● Extracted material

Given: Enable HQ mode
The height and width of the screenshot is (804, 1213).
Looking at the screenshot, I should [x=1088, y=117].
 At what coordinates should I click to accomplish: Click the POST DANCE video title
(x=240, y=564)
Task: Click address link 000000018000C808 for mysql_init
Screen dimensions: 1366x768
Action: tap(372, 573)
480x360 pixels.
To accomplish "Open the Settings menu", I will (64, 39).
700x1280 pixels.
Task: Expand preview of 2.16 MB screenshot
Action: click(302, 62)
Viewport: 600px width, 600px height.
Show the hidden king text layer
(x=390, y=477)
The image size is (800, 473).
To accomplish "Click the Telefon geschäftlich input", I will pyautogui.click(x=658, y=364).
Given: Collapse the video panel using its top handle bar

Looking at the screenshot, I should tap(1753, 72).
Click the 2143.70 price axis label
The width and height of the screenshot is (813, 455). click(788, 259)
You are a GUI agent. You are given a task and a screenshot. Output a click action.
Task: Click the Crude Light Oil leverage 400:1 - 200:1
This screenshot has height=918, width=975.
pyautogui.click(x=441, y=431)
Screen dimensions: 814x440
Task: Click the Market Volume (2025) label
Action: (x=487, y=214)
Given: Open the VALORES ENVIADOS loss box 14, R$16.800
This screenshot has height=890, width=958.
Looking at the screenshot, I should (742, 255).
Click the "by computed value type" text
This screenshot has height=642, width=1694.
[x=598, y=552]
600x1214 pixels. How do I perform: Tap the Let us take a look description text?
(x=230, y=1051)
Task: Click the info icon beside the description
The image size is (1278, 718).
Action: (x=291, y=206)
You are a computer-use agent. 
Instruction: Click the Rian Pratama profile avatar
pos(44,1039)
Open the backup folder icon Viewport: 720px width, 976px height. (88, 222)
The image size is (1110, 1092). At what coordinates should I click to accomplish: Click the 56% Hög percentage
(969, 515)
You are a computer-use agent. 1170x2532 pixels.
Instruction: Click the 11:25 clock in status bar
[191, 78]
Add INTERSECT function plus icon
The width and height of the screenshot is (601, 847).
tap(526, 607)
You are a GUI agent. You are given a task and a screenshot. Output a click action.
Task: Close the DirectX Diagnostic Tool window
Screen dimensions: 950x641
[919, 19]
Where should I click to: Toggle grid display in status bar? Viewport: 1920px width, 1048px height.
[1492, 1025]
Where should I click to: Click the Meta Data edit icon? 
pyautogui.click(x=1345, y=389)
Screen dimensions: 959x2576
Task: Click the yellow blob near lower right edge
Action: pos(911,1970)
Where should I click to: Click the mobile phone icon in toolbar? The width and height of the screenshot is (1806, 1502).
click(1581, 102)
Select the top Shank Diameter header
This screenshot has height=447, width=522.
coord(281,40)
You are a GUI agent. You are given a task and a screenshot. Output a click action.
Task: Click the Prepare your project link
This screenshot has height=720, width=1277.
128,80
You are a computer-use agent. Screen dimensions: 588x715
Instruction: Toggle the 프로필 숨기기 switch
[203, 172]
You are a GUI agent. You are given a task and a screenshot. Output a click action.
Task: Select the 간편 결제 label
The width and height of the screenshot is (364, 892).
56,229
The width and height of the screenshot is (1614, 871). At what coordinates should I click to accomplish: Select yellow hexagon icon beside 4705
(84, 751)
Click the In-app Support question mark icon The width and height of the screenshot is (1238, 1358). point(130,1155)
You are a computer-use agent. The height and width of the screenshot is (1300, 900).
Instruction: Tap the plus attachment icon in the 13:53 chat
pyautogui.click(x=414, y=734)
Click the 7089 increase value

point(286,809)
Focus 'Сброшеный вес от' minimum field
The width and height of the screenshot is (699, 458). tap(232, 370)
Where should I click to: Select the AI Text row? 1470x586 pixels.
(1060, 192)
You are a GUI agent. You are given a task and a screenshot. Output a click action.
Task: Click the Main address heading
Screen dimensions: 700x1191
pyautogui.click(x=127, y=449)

● Task description
Word for word, transcribe all of the entries shown above.

● Task answer
Given: Enable HQ mode
The height and width of the screenshot is (804, 1213).
Looking at the screenshot, I should [x=1088, y=117].
 At what coordinates should I click to accomplish: Click the POST DANCE video title
(x=240, y=564)
Task: Click address link 000000018000C808 for mysql_init
Screen dimensions: 1366x768
Action: tap(372, 573)
480x360 pixels.
To accomplish "Open the Settings menu", I will (64, 39).
700x1280 pixels.
Task: Expand preview of 2.16 MB screenshot
Action: click(302, 62)
Viewport: 600px width, 600px height.
Show the hidden king text layer
(x=390, y=477)
The image size is (800, 473).
To accomplish "Click the Telefon geschäftlich input", I will pyautogui.click(x=658, y=364).
Given: Collapse the video panel using its top handle bar

Looking at the screenshot, I should tap(1753, 72).
Click the 2143.70 price axis label
The width and height of the screenshot is (813, 455). click(788, 259)
You are a GUI agent. You are given a task and a screenshot. Output a click action.
Task: Click the Crude Light Oil leverage 400:1 - 200:1
This screenshot has height=918, width=975.
pyautogui.click(x=441, y=431)
Screen dimensions: 814x440
Task: Click the Market Volume (2025) label
Action: (x=487, y=214)
Given: Open the VALORES ENVIADOS loss box 14, R$16.800
This screenshot has height=890, width=958.
Looking at the screenshot, I should (742, 255).
Click the "by computed value type" text
This screenshot has height=642, width=1694.
[x=598, y=552]
600x1214 pixels. How do I perform: Tap the Let us take a look description text?
(x=230, y=1051)
Task: Click the info icon beside the description
The image size is (1278, 718).
Action: (x=291, y=206)
You are a computer-use agent. 
Instruction: Click the Rian Pratama profile avatar
pos(44,1039)
Open the backup folder icon Viewport: 720px width, 976px height. (88, 222)
The image size is (1110, 1092). At what coordinates should I click to accomplish: Click the 56% Hög percentage
(969, 515)
You are a computer-use agent. 1170x2532 pixels.
Instruction: Click the 11:25 clock in status bar
[191, 78]
Add INTERSECT function plus icon
The width and height of the screenshot is (601, 847).
tap(526, 607)
You are a GUI agent. You are given a task and a screenshot. Output a click action.
Task: Close the DirectX Diagnostic Tool window
Screen dimensions: 950x641
[919, 19]
Where should I click to: Toggle grid display in status bar? Viewport: 1920px width, 1048px height.
[1492, 1025]
Where should I click to: Click the Meta Data edit icon? 
pyautogui.click(x=1345, y=389)
Screen dimensions: 959x2576
Task: Click the yellow blob near lower right edge
Action: pos(911,1970)
Where should I click to: Click the mobile phone icon in toolbar? The width and height of the screenshot is (1806, 1502).
click(1581, 102)
Select the top Shank Diameter header
This screenshot has height=447, width=522.
coord(281,40)
You are a GUI agent. You are given a task and a screenshot. Output a click action.
Task: Click the Prepare your project link
This screenshot has height=720, width=1277.
128,80
You are a computer-use agent. Screen dimensions: 588x715
Instruction: Toggle the 프로필 숨기기 switch
[203, 172]
You are a GUI agent. You are given a task and a screenshot. Output a click action.
Task: Select the 간편 결제 label
The width and height of the screenshot is (364, 892).
56,229
The width and height of the screenshot is (1614, 871). At what coordinates should I click to accomplish: Select yellow hexagon icon beside 4705
(84, 751)
Click the In-app Support question mark icon The width and height of the screenshot is (1238, 1358). point(130,1155)
You are a computer-use agent. The height and width of the screenshot is (1300, 900).
Instruction: Tap the plus attachment icon in the 13:53 chat
pyautogui.click(x=414, y=734)
Click the 7089 increase value

point(286,809)
Focus 'Сброшеный вес от' minimum field
The width and height of the screenshot is (699, 458). tap(232, 370)
Where should I click to: Select the AI Text row? 1470x586 pixels.
(1060, 192)
You are a GUI agent. You are given a task and a screenshot. Output a click action.
Task: Click the Main address heading
Screen dimensions: 700x1191
pyautogui.click(x=127, y=449)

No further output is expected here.